Concernant les étapes restantes, il sera donc question, en 2024, du remplacement des 2 lignes de conditionnement de pots de yaourts (après remplissage) existantes — d’un rendement de 2×2000 pots par heure — au profit d’une seule ligne cadencée à 16 000 pots/h. Une ligne bien entendue intégralement automatisée visant à réduire « la pénibilité du travail ». Et pour 2025, dernière étape de cette feuille de route, il sera question du complet remodelage de la chaine de production des bouteilles de type Yop, incluant la mise en place d’un système de bouchon solidaire, afin de faire un pas de plus vers la préservation environnementale.

Par cette machine, le plastique est gonflé pour produire une bouteille creuse produite toutes les 12 secondes
Ces billes de plastique importées vont servir à la confection des bouteilles de yaourt à boire Yop

 

 

 

 

 

 

 

Résultat final de ce plastique soufflé et de mise en bouteille du produit. Cette édition, spéciale trentième anniversaire a été élaborée par les étudiants en Art graphique du Lycée de Lumières de Kawéni
D’ici peu, le remplacement de ces 2 lignes de pots, comprenant des parties manuelles, notamment en fin de chaine, seront remplacées par une seule plus performante et entièrement automatisée

Et c’est pas fini ! 

Dans sa volonté, à la fois de satisfaire la légitime appétence de ses actionnaires, et d’amortir les frais actuels déjà sortis, Emmanuel Clerc avance en prudente intelligence, graduellement parlant, avec toutefois un objectif noble bien précis, dans les proches années à venir, qui est celui d’amorcer le processus d’une baisse drastique du coût de production de ses yaourts et, par conséquent, celui de vente, en faveur des portefeuilles les plus modestes. En somme, je modernise ma chaine de production pour un meilleur rendement global et c’est par ce rendement que je pourrai fluidifier ma distribution et donc réduire mes coûts. Et pour des performances aussi liées au stockage et à la fluidité de circulation, il n’est pas exclu, dans la tête du dit directeur, d’envisager des alternatives telles que des entrepôts frigos en divers lieux de notre territoire ainsi que l’implantation d’une seconde laiterie délocalisée.

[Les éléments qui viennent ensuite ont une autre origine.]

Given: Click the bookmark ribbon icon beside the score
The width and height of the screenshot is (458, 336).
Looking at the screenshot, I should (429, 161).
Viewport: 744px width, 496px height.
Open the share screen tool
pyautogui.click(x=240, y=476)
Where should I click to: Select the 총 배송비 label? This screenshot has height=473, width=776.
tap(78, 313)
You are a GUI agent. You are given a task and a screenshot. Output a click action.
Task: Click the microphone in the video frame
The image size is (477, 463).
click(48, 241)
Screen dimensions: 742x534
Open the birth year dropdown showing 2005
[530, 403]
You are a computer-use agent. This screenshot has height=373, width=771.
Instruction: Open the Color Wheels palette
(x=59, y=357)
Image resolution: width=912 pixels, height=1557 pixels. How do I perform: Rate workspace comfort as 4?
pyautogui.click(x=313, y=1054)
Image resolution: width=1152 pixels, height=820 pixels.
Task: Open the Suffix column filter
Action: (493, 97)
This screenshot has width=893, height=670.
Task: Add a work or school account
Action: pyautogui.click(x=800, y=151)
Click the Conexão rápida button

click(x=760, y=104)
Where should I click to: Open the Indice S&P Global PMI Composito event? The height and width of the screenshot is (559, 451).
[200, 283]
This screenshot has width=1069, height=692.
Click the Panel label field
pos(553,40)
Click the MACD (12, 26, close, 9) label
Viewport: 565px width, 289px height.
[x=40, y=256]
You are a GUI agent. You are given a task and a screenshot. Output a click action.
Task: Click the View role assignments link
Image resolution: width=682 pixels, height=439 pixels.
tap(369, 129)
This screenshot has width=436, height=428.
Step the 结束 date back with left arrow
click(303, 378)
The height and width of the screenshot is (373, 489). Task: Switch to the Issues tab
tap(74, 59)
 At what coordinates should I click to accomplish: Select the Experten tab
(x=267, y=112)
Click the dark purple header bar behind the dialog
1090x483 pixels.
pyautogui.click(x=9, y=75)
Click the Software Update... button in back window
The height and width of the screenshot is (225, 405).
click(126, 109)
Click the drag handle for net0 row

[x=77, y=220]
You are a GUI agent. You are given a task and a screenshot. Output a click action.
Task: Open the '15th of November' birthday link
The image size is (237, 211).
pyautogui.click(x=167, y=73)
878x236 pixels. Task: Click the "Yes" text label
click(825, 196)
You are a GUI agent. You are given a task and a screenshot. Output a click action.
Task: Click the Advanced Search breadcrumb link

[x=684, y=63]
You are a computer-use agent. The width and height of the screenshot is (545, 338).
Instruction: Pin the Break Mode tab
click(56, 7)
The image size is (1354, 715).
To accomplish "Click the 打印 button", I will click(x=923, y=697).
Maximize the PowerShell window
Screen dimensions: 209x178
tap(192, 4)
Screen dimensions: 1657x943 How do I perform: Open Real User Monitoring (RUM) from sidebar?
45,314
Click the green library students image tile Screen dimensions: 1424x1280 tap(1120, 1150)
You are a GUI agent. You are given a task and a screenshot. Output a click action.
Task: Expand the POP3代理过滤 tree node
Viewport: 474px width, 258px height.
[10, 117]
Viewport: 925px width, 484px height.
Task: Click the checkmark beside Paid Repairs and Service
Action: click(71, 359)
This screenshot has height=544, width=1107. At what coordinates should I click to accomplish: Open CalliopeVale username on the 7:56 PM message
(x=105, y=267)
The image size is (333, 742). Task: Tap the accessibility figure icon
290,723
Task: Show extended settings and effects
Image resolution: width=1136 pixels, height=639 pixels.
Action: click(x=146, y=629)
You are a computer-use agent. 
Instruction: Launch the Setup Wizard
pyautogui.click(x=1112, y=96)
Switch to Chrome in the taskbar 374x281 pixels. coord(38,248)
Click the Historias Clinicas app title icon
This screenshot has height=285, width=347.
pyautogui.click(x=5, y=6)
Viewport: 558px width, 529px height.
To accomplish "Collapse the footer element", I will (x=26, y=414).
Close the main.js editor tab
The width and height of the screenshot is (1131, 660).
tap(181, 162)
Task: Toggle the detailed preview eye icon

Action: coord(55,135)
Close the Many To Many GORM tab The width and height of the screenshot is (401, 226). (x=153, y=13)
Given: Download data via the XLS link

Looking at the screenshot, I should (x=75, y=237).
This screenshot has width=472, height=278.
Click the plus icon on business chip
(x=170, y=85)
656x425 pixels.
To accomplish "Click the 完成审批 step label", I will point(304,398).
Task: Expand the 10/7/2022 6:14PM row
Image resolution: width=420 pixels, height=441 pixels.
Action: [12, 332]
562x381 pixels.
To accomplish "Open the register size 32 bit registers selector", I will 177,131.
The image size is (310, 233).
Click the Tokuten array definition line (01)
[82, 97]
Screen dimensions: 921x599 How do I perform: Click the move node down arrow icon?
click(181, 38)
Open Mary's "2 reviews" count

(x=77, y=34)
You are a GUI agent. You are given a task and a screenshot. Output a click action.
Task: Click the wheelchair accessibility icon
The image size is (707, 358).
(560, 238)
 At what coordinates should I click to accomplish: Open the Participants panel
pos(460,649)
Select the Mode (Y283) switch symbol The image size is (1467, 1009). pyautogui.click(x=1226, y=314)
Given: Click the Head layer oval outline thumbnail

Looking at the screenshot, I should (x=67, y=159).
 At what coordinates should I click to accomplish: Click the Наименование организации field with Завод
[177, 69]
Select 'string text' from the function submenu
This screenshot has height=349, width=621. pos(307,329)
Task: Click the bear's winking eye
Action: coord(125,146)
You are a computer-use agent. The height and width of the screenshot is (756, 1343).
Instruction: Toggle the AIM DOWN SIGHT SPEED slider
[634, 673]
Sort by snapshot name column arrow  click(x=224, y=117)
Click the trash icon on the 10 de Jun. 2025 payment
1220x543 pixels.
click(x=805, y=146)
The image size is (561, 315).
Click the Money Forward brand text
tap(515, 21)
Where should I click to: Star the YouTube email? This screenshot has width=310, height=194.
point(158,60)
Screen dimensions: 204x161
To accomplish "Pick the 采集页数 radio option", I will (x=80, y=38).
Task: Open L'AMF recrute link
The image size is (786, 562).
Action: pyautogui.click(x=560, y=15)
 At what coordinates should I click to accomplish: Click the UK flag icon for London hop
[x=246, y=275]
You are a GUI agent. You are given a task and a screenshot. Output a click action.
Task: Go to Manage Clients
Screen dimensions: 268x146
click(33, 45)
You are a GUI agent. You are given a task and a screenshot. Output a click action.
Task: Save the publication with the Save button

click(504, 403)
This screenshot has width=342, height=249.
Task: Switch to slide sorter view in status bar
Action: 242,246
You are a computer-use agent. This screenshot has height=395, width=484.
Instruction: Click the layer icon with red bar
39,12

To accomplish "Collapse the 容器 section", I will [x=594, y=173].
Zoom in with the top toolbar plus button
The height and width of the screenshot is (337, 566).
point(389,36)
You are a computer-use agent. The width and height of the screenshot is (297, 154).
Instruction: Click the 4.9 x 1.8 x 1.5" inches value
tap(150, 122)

Après pasteurisation (chauffé à 72°C pendant 15 secondes) et ensemencement (refroidissement et maintient à une température comprise entre 42,5 et 43°C et introduction des ferments lactiques), le lait mis en pot fermé sera maintenu au chaud pendant près de 3h à cette même température pour laisser les ferments agir et transformer le contenu en yaourt

 

C’est donc dans une perspective déjà entre-dessinée à horizon 2030 que nous laissons Emmanuel Clerc et ses équipes s’affairer autour de ces grands chantiers en cours et à venir, avec tout de même une légère inquiétude quant au volet hydrique et la crise que nous connaissons actuellement… Une crise pour laquelle le discours du directeur se veut on ne peut plus clair : « Quand il n’y aura plus d’eau, il n’y aura plus de yaourts ! « … D’ici là, niveau danse de la pluie, n’y allons pas, ni par 4 chemins, ni avec le dos de la cuillère ! Soyons conscients, économes et (naïvement) confiants et croisons les doigts pour les prochains mois.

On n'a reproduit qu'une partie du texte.